While small-cap stocks, such as InnSuites Hospitality Trust (AMEX:IHT) with its market cap of USD $19.64M, are popular for their explosive growth, investors should also be aware of their balance sheet to judge whether the company can survive a downturn. Why is it important? A major downturn in the energy industry has resulted in over 150 companies going bankrupt and has put more than 100 on the verge of a collapse, primarily due to excessive debt. These factors make a basic understanding of a company’s financial position of utmost importance for a potential investor. Here are a few basic checks that are good enough to have a broad overview of the company’s financial strength. See our latest analysis for IHT
Does IHT generate enough cash through operations?
There are many headwinds that come unannounced, such as natural disasters and political turmoil, which can challenge a small business and its ability to adapt and recover. These adverse events bring devastation and yet does not absolve the company from its debt. Fortunately, we can test the company’s capacity to pay back its debtholders without summoning any catastrophes by looking at how much cash it generates from its current operations. In the case of IHT, operating cash flow turned out to be -0.08x its debt level over the past twelve months. This means what IHT can generate on an annual basis, which is currently a negative value, does not cover what it actually owes its debtors in the near term. This raises a red flag, looking at IHT’s operations at this point in time.
Can IHT meet its short-term obligations with the cash in hand?

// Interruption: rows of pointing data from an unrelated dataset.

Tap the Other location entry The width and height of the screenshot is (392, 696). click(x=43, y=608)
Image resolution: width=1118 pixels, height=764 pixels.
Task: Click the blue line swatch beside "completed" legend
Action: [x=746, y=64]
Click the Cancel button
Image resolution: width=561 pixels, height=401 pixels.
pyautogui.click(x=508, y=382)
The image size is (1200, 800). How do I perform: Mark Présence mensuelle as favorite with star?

What about its other commitments such as payments to suppliers and salaries to its employees? In times of adverse events, IHT may need to liquidate its short-term assets to pay these immediate obligations. We test for IHT’s ability to meet these needs by comparing its cash and short-term investments with current liabilities. Our analysis shows that IHT does have enough liquid assets on hand to meet its upcoming liabilities, which lowers our concerns should adverse events arise.
Is IHT’s level of debt at an acceptable level?

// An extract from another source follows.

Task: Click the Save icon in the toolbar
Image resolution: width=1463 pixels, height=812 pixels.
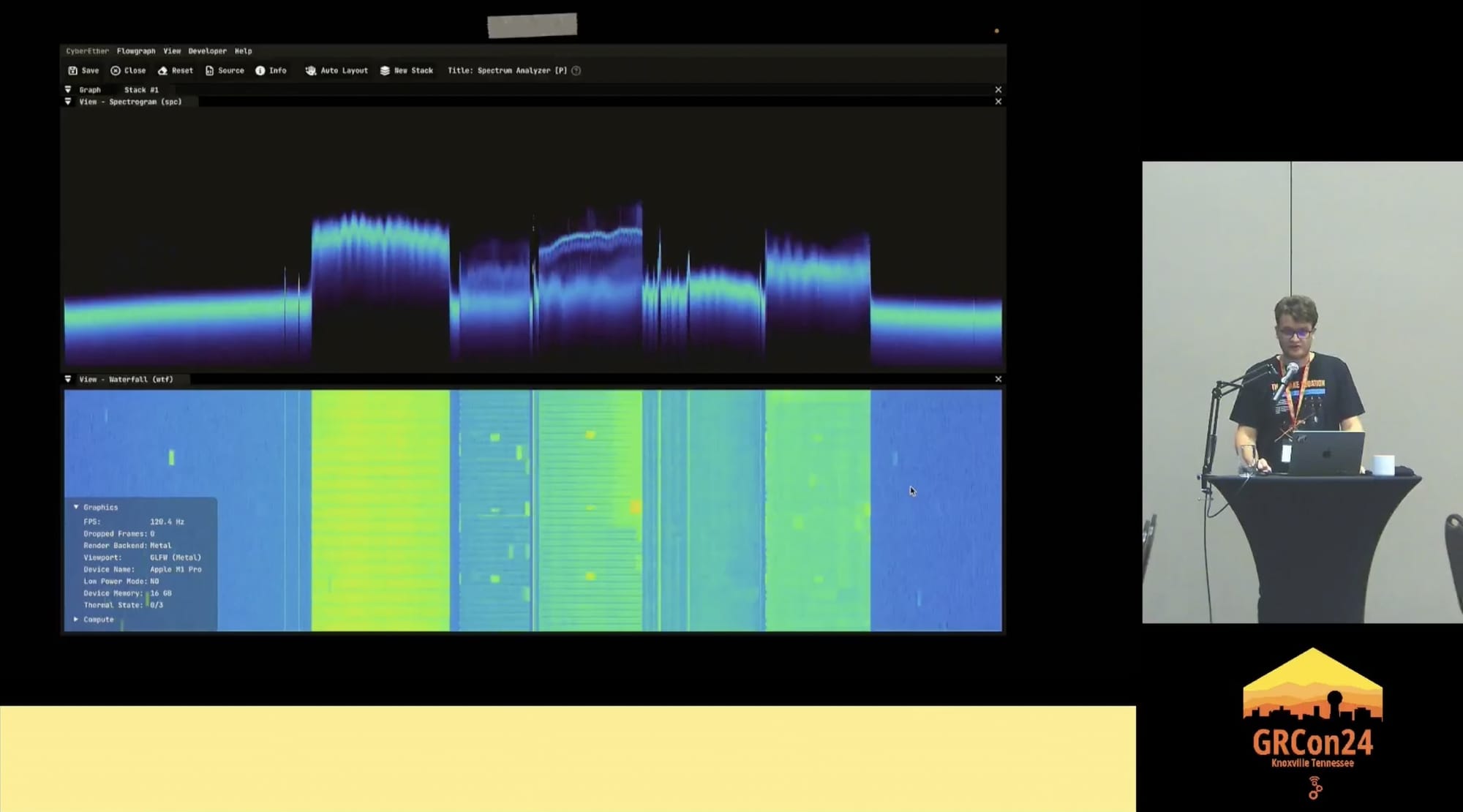Action: 72,70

Debt-to-equity ratio tells us how much of the asset debtors could claim if the company went out of business. IHT’s debt-to-equity ratio exceeds 100%, which means that it is a highly leveraged company. This is not a problem if the company has consistently grown its profits. But during a business downturn, as liquidity may dry up, making it hard to operate.
Are you a shareholder? IHT’s cash flow coverage indicates it could improve its operating efficiency in order to meet demand for debt repayments should unforeseen events arise. Though, its high liquidity means the company should continue to operate smoothly in the case of adverse events. Given that its financial position may change. I recommend keeping on top of market expectations for IHT’s future growth on our free analysis platform.
Are you a potential investor? With a high level of debt on its balance sheet, IHT could still be in a financially strong position if its cash flow also stacked up. However, this isn’t the case, and there’s room for IHT to increase its operational efficiency. However, the company exhibits an ability to meet its near term obligations should an adverse event occur. I encourage you to continue your research by taking a look at IHT’s past performance analysis on our free platform to conclude on IHT’s financial health.
To help readers see pass the short term volatility of the financial market, we aim to bring you a long-term focused research analysis purely driven by fundamental data. Note that our analysis does not factor in the latest price sensitive company announcements.
The author is an independent contributor and at the time of publication had no position in the stocks mentioned.